Quant à Reims, va-t-elle devenir la banlieue de Paris ? René Pallincourt l'affirme et n'en démord pas. « Au vu des prix de cette agglomération, aujourd'hui à moins de cinquante minutes de la gare de l'Est, les Franciliens ont tout à gagner à s'y installer. La ville offre des grandes surfaces à bon prix et l'on trouve de belles maisons à des tarifs incomparablement plus bas. » Avec huit allers-retours par jour (contre deux pour Châlons-en-Champagne, pour un temps de trajet presque égal), un immobilier bon marché au vu des standards parisiens et un coût de la vie peu élevé, l'agglomération a certaines cartes en main. Selon une étude réalisée pour Reims Métropole, un couple de cadres avec deux enfants qui quitterait Paris réaliserait une épargne annuelle de 15 000 euros. Le premier prix pour une belle demeure en coeur de ville est de 350 000 euros, une maison de ville à quelques minutes du centre en vaut 220 000 et un bien de même type plus excentré s'échange à partir de 160 000 euros. A vingt minutes de Reims, on trouve des maisons de village en pierre, entièrement rénovées, de quatre pièces, à 125 000 euros. « Trois pour cent des Rémois travaillent dans une autre région que la leur. Il est possible d'arriver à 5 %, comme c'est le cas pour Orléans, à une heure de Paris, mais je n'imagine pas de vrais bouleversements en termes de population. A moins que les entreprises ne s'installent massivement dans cette agglomération, ce que souhaite la ville, mais cela peut mettre du temps », nuance Alain Trannoy, directeur d'études à l'Ecole des hautes études en sciences sociales.

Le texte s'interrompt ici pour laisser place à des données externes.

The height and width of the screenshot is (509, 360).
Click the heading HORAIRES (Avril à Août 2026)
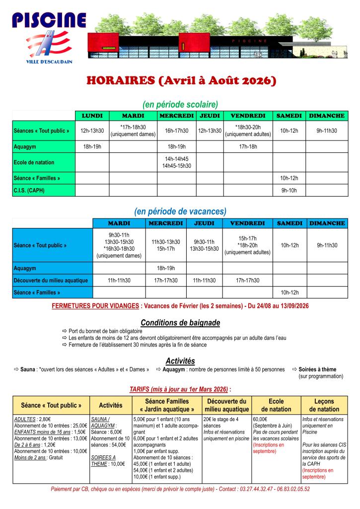pos(180,80)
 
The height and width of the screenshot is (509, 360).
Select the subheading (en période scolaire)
pos(180,104)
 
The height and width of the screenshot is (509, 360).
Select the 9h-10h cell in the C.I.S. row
pos(288,190)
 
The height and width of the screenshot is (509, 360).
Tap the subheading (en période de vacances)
pos(180,211)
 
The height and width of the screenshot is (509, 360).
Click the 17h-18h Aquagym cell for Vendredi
pos(247,146)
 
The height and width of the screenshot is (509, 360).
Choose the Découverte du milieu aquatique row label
pos(51,281)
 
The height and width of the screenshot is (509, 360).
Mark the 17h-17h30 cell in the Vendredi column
pos(247,281)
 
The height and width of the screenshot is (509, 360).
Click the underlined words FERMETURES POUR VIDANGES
pos(95,306)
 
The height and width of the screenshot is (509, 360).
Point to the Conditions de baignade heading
pos(180,323)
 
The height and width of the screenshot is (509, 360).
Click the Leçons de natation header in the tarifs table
pos(324,405)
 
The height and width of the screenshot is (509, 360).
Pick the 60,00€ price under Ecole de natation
pos(260,419)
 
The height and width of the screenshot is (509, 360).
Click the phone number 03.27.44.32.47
pos(255,489)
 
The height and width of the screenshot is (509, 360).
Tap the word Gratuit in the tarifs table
pos(56,458)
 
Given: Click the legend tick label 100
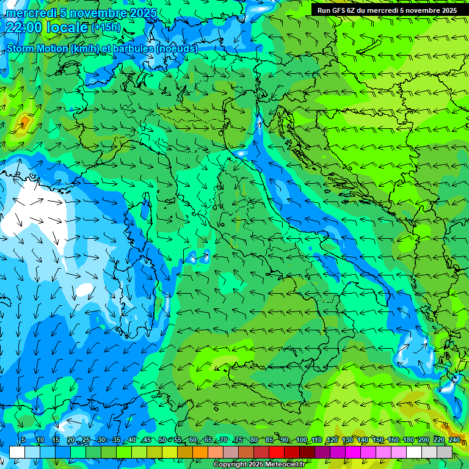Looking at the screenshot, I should click(302, 440).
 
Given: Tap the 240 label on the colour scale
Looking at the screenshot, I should click(454, 440).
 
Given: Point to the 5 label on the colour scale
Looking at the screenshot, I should click(23, 440).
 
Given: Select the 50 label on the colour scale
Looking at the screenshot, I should click(162, 440).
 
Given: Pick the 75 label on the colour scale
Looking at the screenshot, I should click(239, 440).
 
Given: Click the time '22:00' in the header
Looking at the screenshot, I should click(25, 27).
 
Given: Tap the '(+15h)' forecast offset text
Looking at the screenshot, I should click(106, 27).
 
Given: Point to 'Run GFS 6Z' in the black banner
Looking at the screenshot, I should click(336, 10).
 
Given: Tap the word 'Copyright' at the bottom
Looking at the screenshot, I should click(229, 465).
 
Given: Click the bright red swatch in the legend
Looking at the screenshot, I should click(277, 452).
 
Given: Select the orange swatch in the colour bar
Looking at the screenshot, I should click(185, 452).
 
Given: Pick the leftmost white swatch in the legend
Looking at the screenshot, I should click(17, 452).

Pour une résidence secondaire à des prix défiant toute concurrence, il n'est pas inintéressant de lorgner vers la Meuse, département vallonné et vert qui jouit d'une nouvelle desserte, Meuse TGV. Aux environs de Verdun, les maisons en pierre au toit en ardoise ou les fermes à rénover font déjà le bonheur des Britanniques et des Hollandais, grands acquéreurs de maisons de vacances dans la région. Les fermettes à restaurer se négocient à partir de 30 000 euros et il faut compter 60 000 euros pour une maison pourvue d'un bout de terrain, bien que le prix des travaux à réaliser y soit presque aussi important que le budget d'acquisition. Une grande demeure bourgeoise coûte plus cher. A Doulcon, au nord de Verdun, une maison en meulière sur deux niveaux, pourvue de quatre grandes chambres, avec grenier, jouxtée d'une écurie, sur 2 hectares de terrain, est en vente à 25 000 euros.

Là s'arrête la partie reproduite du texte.